DATA EXTRACT START

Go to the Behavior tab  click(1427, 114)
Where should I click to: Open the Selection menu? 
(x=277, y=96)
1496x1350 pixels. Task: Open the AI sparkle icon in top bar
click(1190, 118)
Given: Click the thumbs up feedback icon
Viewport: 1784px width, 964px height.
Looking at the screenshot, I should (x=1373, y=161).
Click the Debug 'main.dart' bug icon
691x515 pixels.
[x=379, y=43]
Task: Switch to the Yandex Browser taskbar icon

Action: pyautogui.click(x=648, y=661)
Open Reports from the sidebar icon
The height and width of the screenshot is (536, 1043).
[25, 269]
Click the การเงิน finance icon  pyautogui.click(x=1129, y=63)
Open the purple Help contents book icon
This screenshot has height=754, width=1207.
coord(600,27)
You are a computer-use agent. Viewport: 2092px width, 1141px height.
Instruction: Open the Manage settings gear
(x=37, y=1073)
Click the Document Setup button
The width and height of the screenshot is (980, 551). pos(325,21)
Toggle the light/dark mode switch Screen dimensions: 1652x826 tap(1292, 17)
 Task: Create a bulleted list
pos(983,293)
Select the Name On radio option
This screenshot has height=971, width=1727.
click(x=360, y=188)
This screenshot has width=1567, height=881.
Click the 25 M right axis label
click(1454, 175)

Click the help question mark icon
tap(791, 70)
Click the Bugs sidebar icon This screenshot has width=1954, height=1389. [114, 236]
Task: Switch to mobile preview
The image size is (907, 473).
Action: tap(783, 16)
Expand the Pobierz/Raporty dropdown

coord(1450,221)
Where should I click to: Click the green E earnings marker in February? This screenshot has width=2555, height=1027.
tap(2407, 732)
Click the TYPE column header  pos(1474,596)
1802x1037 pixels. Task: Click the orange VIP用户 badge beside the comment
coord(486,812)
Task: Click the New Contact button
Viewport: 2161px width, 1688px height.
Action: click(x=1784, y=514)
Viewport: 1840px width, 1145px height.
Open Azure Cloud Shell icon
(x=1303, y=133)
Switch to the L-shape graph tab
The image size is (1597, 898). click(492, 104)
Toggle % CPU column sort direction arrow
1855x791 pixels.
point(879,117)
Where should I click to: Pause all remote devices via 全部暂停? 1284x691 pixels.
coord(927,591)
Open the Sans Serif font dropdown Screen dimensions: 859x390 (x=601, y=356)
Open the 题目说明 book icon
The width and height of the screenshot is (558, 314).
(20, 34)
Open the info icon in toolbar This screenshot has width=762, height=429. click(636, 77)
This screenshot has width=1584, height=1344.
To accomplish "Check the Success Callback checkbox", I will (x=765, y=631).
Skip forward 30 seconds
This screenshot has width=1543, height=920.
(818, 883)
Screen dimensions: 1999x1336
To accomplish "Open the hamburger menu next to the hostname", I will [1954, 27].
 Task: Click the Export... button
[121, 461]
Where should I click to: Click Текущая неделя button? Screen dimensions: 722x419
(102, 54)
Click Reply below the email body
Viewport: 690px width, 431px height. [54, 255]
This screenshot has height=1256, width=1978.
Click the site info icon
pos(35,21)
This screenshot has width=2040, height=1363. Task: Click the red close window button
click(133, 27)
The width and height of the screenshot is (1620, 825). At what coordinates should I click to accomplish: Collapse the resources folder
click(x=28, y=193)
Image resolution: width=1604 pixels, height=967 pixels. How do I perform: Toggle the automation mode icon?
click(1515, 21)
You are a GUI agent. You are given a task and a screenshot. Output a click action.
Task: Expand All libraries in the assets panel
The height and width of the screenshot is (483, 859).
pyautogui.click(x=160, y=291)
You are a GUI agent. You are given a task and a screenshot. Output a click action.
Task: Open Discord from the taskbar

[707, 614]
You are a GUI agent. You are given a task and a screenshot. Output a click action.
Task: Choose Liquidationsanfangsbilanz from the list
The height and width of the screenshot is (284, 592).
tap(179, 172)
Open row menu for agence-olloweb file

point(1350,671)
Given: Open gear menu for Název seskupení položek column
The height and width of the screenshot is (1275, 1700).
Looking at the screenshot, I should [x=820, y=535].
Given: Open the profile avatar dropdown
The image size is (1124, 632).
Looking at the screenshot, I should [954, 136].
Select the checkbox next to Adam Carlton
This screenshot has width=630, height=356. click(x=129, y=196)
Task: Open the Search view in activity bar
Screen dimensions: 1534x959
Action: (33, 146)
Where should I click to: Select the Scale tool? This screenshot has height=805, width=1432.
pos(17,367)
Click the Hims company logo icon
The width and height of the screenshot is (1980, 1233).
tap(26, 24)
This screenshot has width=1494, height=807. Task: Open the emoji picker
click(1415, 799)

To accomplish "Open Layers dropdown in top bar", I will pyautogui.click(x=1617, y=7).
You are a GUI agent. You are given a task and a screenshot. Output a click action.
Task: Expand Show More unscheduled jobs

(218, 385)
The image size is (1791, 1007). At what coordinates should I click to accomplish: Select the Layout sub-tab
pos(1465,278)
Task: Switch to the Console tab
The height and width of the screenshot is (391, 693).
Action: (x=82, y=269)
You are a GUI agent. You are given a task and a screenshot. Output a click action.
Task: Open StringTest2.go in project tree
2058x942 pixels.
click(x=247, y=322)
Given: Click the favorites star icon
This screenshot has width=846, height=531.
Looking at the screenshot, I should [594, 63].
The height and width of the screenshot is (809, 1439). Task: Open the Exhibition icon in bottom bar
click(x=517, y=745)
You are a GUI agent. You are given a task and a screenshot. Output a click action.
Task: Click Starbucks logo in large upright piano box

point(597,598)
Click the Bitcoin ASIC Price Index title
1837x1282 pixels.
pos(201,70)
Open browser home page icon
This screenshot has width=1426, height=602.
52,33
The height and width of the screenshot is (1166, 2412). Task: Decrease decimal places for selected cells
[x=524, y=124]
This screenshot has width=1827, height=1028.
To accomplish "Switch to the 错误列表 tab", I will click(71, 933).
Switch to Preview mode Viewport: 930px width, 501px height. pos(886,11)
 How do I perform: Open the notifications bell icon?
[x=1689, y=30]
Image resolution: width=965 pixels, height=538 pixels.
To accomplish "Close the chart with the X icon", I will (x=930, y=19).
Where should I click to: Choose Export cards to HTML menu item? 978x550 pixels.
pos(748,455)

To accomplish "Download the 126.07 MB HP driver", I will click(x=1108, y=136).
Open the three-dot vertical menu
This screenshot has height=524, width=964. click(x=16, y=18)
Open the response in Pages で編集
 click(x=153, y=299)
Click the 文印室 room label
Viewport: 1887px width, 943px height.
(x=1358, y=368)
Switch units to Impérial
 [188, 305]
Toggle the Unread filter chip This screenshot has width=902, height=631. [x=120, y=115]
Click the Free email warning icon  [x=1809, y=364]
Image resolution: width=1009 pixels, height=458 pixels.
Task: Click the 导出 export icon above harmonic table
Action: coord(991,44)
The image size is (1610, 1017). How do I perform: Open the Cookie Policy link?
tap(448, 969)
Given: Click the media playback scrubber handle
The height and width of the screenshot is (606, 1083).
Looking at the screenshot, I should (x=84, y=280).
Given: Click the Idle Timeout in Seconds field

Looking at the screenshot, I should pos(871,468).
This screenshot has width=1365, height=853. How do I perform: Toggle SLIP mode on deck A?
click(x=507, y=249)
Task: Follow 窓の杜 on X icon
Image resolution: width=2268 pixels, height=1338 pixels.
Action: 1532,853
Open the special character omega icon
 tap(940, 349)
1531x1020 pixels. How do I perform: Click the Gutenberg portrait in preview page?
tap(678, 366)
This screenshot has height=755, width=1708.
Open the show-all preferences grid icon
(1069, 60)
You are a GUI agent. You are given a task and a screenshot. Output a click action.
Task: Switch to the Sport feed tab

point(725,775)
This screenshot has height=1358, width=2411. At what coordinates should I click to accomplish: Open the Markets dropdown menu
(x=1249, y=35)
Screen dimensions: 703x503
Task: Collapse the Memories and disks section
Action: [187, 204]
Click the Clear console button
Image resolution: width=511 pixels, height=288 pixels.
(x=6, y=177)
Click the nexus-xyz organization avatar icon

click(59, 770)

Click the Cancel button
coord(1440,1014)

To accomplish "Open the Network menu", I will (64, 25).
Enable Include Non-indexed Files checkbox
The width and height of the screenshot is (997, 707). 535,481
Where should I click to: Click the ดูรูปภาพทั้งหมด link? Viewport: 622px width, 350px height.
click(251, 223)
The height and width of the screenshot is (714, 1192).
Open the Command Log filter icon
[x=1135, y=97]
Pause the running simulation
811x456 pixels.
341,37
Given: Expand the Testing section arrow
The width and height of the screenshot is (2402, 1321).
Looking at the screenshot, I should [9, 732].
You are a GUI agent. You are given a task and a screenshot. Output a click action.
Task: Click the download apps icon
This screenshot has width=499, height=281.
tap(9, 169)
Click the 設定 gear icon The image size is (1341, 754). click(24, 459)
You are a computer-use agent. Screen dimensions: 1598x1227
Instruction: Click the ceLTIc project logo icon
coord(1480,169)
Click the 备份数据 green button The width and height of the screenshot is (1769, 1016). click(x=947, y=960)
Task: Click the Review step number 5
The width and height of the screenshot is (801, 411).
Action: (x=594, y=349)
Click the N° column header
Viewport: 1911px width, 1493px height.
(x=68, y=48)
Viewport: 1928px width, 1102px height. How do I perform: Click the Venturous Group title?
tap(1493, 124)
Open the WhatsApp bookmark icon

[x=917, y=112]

DATA EXTRACT END

ABOUT THIS EXERCISE – Return, line for line and unchanged, the data from its first line through the line containing "Given: Click the thumbs up feedback icon".

WORKED SOLUTION –
Go to the Behavior tab  click(1427, 114)
Where should I click to: Open the Selection menu? 
(x=277, y=96)
1496x1350 pixels. Task: Open the AI sparkle icon in top bar
click(1190, 118)
Given: Click the thumbs up feedback icon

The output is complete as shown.